=== Supplied material ===
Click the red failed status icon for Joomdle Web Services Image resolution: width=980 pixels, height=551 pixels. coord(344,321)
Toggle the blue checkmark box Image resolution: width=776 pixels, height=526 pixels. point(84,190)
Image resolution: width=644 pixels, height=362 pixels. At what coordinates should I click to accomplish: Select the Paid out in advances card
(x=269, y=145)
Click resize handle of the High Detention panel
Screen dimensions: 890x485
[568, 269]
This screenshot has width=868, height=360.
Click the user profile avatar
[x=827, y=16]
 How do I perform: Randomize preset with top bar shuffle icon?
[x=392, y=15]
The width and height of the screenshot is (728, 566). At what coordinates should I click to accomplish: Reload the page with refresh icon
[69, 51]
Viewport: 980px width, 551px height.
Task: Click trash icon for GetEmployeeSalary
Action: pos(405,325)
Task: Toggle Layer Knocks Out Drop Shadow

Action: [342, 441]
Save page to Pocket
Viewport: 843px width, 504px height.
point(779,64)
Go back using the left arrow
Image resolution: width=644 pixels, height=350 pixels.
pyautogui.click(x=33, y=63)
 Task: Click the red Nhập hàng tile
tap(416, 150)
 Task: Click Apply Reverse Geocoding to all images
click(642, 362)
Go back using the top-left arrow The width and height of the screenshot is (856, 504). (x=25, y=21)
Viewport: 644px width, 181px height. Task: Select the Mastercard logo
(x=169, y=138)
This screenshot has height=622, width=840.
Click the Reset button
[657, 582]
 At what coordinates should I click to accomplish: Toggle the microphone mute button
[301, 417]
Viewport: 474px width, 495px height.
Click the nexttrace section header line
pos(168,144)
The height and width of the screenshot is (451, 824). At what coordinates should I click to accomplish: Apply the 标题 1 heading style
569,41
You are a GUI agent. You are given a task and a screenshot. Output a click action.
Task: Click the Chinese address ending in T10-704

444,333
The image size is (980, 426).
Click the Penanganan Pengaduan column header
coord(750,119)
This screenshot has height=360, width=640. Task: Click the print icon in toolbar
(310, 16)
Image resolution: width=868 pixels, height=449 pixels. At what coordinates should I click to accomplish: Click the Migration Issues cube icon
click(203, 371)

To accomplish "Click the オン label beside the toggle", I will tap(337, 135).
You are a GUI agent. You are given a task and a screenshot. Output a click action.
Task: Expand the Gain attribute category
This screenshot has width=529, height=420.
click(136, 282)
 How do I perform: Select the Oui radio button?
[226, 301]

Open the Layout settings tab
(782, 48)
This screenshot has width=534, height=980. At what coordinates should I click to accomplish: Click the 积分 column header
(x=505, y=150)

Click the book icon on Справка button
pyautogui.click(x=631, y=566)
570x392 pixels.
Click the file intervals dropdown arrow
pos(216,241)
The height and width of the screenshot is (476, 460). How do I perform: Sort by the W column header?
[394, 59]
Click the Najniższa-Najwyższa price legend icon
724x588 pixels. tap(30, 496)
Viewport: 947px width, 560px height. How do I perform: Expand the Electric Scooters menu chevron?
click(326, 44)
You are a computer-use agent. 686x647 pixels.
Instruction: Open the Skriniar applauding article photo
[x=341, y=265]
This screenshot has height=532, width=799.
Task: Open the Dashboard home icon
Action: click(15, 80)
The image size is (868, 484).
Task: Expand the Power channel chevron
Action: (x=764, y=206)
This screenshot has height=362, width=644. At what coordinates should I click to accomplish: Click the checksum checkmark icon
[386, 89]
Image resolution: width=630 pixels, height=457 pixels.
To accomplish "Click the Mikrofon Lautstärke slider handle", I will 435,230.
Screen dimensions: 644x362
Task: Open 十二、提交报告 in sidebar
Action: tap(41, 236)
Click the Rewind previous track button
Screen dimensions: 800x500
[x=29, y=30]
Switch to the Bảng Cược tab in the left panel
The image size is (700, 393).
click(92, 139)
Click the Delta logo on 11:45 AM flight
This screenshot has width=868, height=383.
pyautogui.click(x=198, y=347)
===
**Aim of the exercise**:
Your answer should consist of the lines from the line with "You are a computer-use agent. 686x647 pixels." through the last line of the data, set down exactly, both included.

**Answer area**:
You are a computer-use agent. 686x647 pixels.
Instruction: Open the Skriniar applauding article photo
[x=341, y=265]
This screenshot has height=532, width=799.
Task: Open the Dashboard home icon
Action: click(15, 80)
The image size is (868, 484).
Task: Expand the Power channel chevron
Action: (x=764, y=206)
This screenshot has height=362, width=644. At what coordinates should I click to accomplish: Click the checksum checkmark icon
[386, 89]
Image resolution: width=630 pixels, height=457 pixels.
To accomplish "Click the Mikrofon Lautstärke slider handle", I will 435,230.
Screen dimensions: 644x362
Task: Open 十二、提交报告 in sidebar
Action: tap(41, 236)
Click the Rewind previous track button
Screen dimensions: 800x500
[x=29, y=30]
Switch to the Bảng Cược tab in the left panel
The image size is (700, 393).
click(92, 139)
Click the Delta logo on 11:45 AM flight
This screenshot has width=868, height=383.
pyautogui.click(x=198, y=347)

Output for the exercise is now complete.